No other president has shared the hybrid faith that Obama displays, says Diana Butler Bass, a historian and author of “Christianity after Religion.” 
“The kind of faith that Obama articulates is not the sort of Christianity that’s understood by the media or by a large swath of Christians in the U.S.,” says Bass, a progressive Christian. “He’s a different kind of Christian, and the media and the public awareness needs to reawaken to that fact.”

Even though millions of liberal Christians exist, from Joe Biden to the Nuns on the Bus or my own family where I grew up, CNN is acting like this is a revelation, that the millions of Catholic, Protestant, Baptist and other flavors of liberal, progressive "I am my brother's keeper" Christians, who view the teachings of Jesus as lessons of social tolerance for all, respect for other's beliefs, compassion for those less fortunate and love of others to help them improve themselves, are some sort of insane cult.  They can't possibly be "real" Christians.  Real Christians are much more interested in telling you what you can't do, not what you can do.  It's the reason I don't subscribe to any organized religion anymore, because "be excellent to each other" and "don't be a douchebag" is way too simple a personal code to live by, apparently.

How hard is that to understand?

Some Christians, however, still see Obama as the “other.” He doesn’t act or talk like other Christians, says the Rev. Gary Cass, a conservative Christian president of the Christian Anti-Defamation Commission.

“I just don’t see or hear in his accounts the kind of things that I’ve heard as a minister for over 25 years coming from the mouths of people who have genuinely converted to Christianity,” says Cass, pastor of Christ Church in San Diego.

Cass says he’s never heard Obama say he’s “born-again.” There’s no emotional conversion story to hang onto.

Obama talks about his faith and attends church, but Cass says that doesn’t mean he’s a Christian.

Joining a church doesn’t mean you’re a Christian. “You can put me in the garage, but that doesn’t turn me into a car.”

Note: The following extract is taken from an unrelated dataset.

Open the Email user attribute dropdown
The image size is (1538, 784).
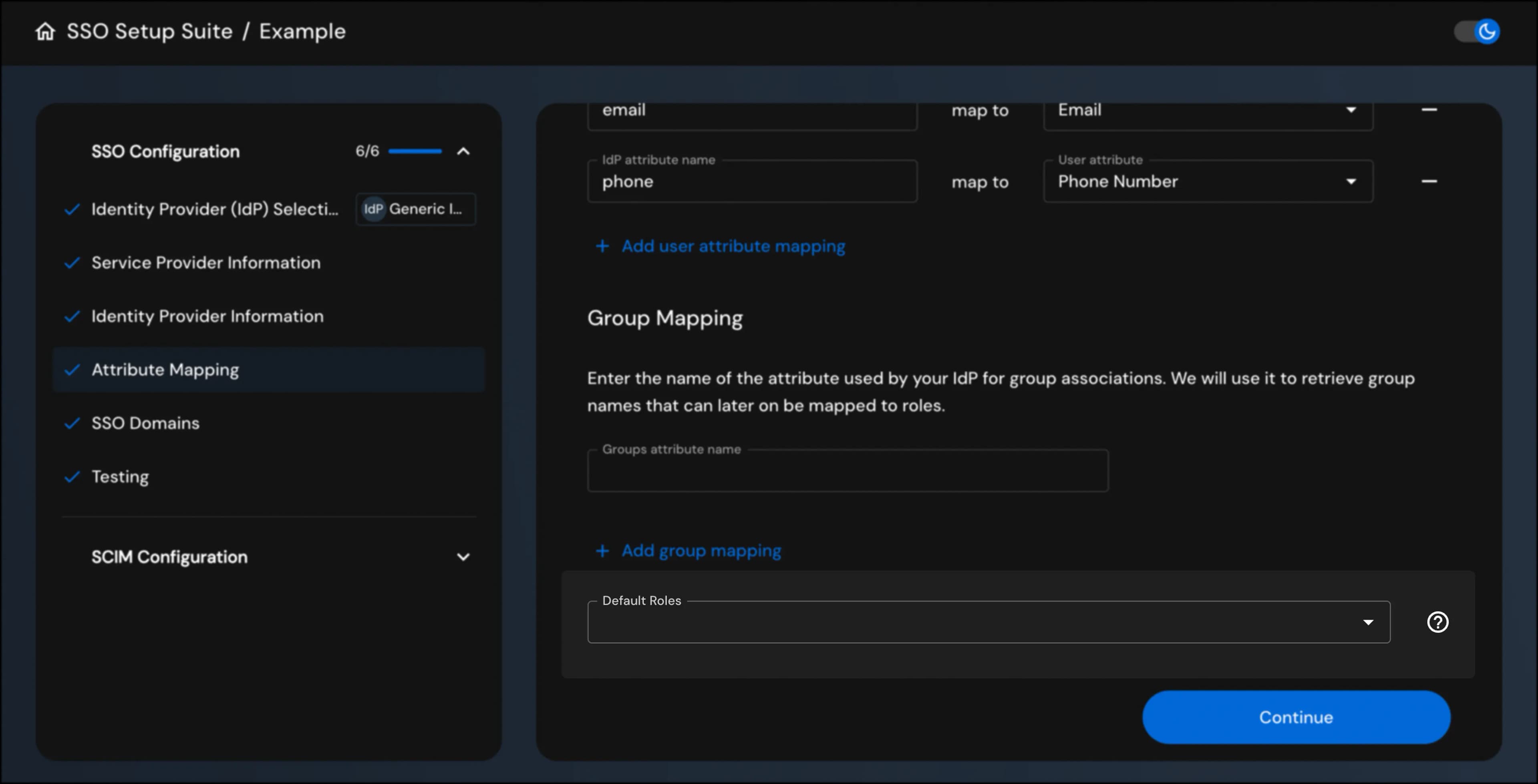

Translation:  we don't want someone like him polluting our "Christianity".  That's why millions of asshole "Christians" believe the President is a Muslim, or atheist, or worships the Lords of Kobol or anything but a Christian, because that would be admitting that liberal Christianity exists.  It's a bit more than just racism, but otherism as well, and it's long been a big fat schism in American Christianity.

To admit that this brand of Christianity exists blows a huge hole in the whole religion as a cudgel thing.  To admit that President Barack Obama is a Christian is, to millions of Christians, admission that there are some uncomfortable political overtones to where Christianity has gone over the last 30 years in America.

We can't have that.  Better to call him a secret Muslim and be done with it.